# Is f(x)=sin(pi/2-x)-cos(pi-x) increasing or decreasing at x=pi/3?

Feb 14, 2016

Decreasing.

#### Explanation:

We could use the chain rule to differentiate this. The chain rule, when specifically applied to the cosine and sine functions, is as follows:

$\frac{d}{\mathrm{dx}} \left(\sin \left(x\right)\right) = \cos \left(x\right) \text{ "=>" } \frac{d}{\mathrm{dx}} \left(\sin \left(g \left(x\right)\right)\right) = \cos \left(g \left(x\right)\right) \cdot g ' \left(x\right)$

$\frac{d}{\mathrm{dx}} \left(\cos \left(x\right)\right) = - \sin \left(x\right) \text{ "=>" } \frac{d}{\mathrm{dx}} \left(\cos \left(h \left(x\right)\right)\right) = - \sin \left(h \left(x\right)\right) \cdot h ' \left(x\right)$

When we apply this to the given function, we see that

$f ' \left(x\right) = \cos \left(\frac{\pi}{2} - x\right) \frac{d}{\mathrm{dx}} \left(\frac{\pi}{2} - x\right) - \left(- \sin \left(\pi - x\right)\right) \frac{d}{\mathrm{dx}} \left(\pi - x\right)$

Note that the derivative of each of these terms is $- 1$.

$f ' \left(x\right) = - \cos \left(\frac{\pi}{2} - x\right) - \sin \left(\pi - x\right)$

Now, to see if the function is increasing or decreasing, we must find the value of the derivative at $x = \frac{\pi}{3}$.

• If $f ' \left(\frac{\pi}{3}\right) < 0$, then $f \left(x\right)$ is decreasing at $x = \frac{\pi}{3}$.
• If $f ' \left(\frac{\pi}{3}\right) > 0$, then $f \left(x\right)$ is increasing at $x = \frac{\pi}{3}$.

The value of the derivative at $x = \frac{\pi}{3}$ is:

$f ' \left(\frac{\pi}{3}\right) = - \cos \left(\frac{\pi}{2} - \frac{\pi}{3}\right) - \sin \left(\pi - \frac{\pi}{3}\right) = - \cos \left(\frac{\pi}{6}\right) - \sin \left(\frac{2 \pi}{3}\right)$

We could continue and find the exact value, but we know that cosine is positive in the first quadrant, where $\frac{\pi}{6}$ is, and that sine is positive in the second quadrant, where $\frac{2 \pi}{3}$ is, so we will have a negative result.
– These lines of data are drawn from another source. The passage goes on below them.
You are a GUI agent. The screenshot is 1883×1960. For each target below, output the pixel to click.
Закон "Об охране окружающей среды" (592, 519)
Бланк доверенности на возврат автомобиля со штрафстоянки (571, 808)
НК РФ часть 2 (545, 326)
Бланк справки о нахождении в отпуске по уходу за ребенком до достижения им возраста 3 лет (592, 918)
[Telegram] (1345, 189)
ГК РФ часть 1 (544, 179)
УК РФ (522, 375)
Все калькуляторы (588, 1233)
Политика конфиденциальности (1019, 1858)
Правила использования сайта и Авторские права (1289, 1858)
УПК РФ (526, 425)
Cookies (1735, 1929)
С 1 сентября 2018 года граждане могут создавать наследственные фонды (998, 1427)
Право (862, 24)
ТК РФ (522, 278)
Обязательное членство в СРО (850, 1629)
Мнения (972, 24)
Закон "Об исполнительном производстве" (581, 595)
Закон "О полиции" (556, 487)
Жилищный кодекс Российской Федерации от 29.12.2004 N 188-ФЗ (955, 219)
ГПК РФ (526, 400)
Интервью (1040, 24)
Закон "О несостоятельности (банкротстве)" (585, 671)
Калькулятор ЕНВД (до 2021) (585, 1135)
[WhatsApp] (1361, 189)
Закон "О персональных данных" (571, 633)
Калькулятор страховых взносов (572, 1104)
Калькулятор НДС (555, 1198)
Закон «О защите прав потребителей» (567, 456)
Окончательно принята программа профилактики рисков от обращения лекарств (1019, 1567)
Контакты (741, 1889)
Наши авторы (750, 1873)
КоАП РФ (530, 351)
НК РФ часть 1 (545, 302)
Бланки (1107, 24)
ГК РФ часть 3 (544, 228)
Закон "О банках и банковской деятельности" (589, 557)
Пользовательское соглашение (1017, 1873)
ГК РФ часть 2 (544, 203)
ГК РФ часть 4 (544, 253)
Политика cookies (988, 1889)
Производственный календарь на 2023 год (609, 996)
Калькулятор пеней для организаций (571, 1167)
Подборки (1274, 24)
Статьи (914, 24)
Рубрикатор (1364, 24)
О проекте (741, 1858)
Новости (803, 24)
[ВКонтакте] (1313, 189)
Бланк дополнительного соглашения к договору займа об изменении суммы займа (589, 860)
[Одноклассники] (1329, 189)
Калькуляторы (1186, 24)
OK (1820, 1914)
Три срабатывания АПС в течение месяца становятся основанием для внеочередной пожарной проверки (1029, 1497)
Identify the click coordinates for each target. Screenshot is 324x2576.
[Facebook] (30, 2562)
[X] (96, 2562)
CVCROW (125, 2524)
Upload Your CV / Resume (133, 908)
Since $f ' \left(\frac{\pi}{3}\right)$ is negative, the function must be decreasing at $x = \frac{\pi}{3}$.

Feb 14, 2016

Decreasing.

#### Explanation:

We could also expand these functions with the sine and cosine angle subtraction formulas.

• $\sin \left(a - b\right) = \sin \left(a\right) \cos \left(b\right) - \cos \left(a\right) \sin \left(b\right)$
• $\cos \left(a - b\right) = \cos \left(a\right) \cos \left(b\right) + \sin \left(a\right) \sin \left(b\right)$

The function can then be written as

$f \left(x\right) = \sin \left(\frac{\pi}{2}\right) \cos \left(x\right) - \cos \left(\frac{\pi}{2}\right) \sin \left(x\right) - \left(\cos \left(\pi\right) \cos \left(x\right) + \sin \left(\pi\right) \sin \left(x\right)\right)$

Simplify.

$f \left(x\right) = \left(1\right) \cos \left(x\right) - \left(0\right) \sin \left(x\right) - \left(\left(- 1\right) \cos \left(x\right) + \left(0\right) \sin \left(x\right)\right)$

$f \left(x\right) = \cos \left(x\right) + \cos \left(x\right) = 2 \cos \left(x\right)$

Differentiation is now simple if you know that $\frac{d}{\mathrm{dx}} \left(\cos \left(x\right)\right) = - \sin \left(x\right)$.

$f ' \left(x\right) = - 2 \sin \left(x\right)$

The value of the derivative at $x = \frac{\pi}{3}$ is

$f ' \left(\frac{\pi}{3}\right) = - 2 \sin \left(\frac{\pi}{3}\right) = - \sqrt{3}$

Since this is negative, the function is decreasing at $x = \frac{\pi}{3}$.